PERSPECTIVAS PARA EL PRÓXIMO CICLO HÍDRICO

Tras las nevadas históricas de julio, San Juan atraviesa un mes clave para consolidar las reservas de agua en alta montaña

El fenómeno de El Niño modificó la dinámica climática en la Cordillera con precipitaciones de gran magnitud en las cuencas de los ríos San Juan y Jáchal. Los especialistas monitorean el impacto de los frentes fríos de agosto para definir el pronóstico de escurrimiento.

Las intensas y prolongadas precipitaciones registradas sentaron las bases para una temporada hídrica favorable en la provincia. Tras el impacto de un temporal de carácter histórico generado por la influencia del fenómeno El Niño, la atención de los especialistas se centra ahora en el comportamiento del clima durante agosto, un período determinante para evaluar la permanencia y consolidación del manto de nieve en las cuencas cordilleranas.
 
Un experto climatólogo explicó que la masa de aire húmedo logró perforar las barreras atmosféricas habituales del Pacífico, derivando en un "tren de frentes fríos" que afectó tanto a las altas cumbres como a los valles de Calingasta e Iglesia. Si bien el ritmo de las tormentas aminoró en comparación con las precipitaciones anómalas de mediados de julio, la dinámica actual se caracteriza por el paso de pulsos fríos sucesivos que aportan nevadas de menor escala, pero fundamentales para mantener la acumulación.

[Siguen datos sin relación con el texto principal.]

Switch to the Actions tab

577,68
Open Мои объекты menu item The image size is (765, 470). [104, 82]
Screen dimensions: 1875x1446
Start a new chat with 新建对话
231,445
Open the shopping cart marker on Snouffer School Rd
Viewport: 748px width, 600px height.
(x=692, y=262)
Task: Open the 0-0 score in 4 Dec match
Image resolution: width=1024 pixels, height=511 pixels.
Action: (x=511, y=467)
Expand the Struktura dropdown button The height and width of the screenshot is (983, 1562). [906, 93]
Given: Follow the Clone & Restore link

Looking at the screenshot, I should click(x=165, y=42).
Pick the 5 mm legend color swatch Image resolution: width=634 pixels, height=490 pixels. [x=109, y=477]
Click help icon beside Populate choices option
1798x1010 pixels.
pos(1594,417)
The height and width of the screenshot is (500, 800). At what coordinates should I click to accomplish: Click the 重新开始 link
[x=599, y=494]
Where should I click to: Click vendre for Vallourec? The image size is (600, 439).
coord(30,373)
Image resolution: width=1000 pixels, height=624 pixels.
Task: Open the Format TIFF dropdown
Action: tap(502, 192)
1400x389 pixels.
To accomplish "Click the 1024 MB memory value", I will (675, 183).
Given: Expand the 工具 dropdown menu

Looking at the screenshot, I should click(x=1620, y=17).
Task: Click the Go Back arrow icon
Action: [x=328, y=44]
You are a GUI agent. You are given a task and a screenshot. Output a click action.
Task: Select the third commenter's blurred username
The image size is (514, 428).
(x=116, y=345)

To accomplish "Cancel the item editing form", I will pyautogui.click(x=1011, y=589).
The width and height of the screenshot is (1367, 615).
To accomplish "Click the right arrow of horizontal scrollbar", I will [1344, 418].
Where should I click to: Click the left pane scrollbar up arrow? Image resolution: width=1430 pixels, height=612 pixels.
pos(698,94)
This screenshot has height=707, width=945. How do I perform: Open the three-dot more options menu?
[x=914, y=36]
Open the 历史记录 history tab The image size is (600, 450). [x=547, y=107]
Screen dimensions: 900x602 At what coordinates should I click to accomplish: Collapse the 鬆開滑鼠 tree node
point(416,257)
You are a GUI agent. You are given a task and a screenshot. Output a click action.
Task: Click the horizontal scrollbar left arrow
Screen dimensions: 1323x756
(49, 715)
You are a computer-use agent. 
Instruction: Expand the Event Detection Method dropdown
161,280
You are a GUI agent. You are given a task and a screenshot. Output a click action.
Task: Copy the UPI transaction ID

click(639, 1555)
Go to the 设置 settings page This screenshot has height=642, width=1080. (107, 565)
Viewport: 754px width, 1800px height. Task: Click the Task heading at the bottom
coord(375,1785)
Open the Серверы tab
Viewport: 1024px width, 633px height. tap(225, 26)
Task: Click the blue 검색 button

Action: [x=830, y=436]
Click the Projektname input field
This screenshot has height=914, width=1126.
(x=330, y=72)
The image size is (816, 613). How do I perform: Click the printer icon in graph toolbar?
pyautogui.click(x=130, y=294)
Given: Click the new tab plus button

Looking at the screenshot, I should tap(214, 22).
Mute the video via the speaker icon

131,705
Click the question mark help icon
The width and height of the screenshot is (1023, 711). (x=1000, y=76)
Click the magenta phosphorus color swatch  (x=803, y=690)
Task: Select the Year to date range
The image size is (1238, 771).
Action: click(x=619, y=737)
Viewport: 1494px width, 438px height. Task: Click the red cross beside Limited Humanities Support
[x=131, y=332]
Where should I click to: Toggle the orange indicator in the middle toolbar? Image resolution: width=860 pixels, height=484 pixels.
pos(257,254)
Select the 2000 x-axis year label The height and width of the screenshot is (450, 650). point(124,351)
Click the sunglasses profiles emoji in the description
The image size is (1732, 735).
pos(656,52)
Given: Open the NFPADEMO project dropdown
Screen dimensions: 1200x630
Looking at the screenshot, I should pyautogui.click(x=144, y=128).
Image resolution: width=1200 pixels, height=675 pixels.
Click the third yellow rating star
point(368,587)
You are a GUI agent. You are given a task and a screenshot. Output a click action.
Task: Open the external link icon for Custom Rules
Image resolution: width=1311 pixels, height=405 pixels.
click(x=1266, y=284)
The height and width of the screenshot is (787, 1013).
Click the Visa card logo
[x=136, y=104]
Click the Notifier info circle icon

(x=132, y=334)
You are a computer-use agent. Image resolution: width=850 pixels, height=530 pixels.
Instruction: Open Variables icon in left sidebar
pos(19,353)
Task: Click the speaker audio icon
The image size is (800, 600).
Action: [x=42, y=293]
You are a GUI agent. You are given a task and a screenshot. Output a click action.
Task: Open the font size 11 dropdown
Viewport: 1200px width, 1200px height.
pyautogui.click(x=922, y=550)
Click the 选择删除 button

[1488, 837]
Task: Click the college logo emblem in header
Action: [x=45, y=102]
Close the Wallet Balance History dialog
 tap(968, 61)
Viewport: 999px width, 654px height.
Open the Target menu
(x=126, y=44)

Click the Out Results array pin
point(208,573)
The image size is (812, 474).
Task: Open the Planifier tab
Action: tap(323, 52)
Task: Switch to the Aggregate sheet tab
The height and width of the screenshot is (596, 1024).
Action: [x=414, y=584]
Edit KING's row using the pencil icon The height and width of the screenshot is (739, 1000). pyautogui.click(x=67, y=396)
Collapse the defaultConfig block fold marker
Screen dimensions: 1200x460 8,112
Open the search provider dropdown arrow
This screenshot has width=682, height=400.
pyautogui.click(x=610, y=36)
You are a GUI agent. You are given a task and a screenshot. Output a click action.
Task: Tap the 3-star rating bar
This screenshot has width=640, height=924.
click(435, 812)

Estado de las cuencas y espesor de la cubierta nival

Las mediciones preliminares e imágenes satelitales confirman una presencia importante de nieve en los principales cauces que abastecen a la provincia. La cuenca del Río San Juan registra un promedio estimado cercano a los dos metros de nieve acumulada, mientras que en el sistema del Río Jáchal las cifras se posicionan en torno al metro y medio.

No obstante, los expertos advierten que el volumen total disponible no depende únicamente del espesor visible, sino de las condiciones térmicas de los próximos días, las cuales determinarán si el recurso sufre procesos de sublimación o si se conserva adecuadamente hasta el inicio del deshielo.

Mediciones definitivas a la espera de septiembre

Las persistentes bajas temperaturas registradas en la región colaboran actualmente con el asentamiento de la nieve. Aun así, la confirmación sobre el volumen real de agua útil que ingresará a los embalses provinciales se obtendrá recién a finales del invierno.

Será crucial el relevamiento oficial que realizarán los equipos técnicos mediante las estaciones nivometeorológicas de alta montaña durante el mes de septiembre. Esos datos consolidados permitirán confeccionar el pronóstico hídrico definitivo que regirá la distribución del recurso para el consumo, la industria y el riego agrícola durante la temporada 2026-2027.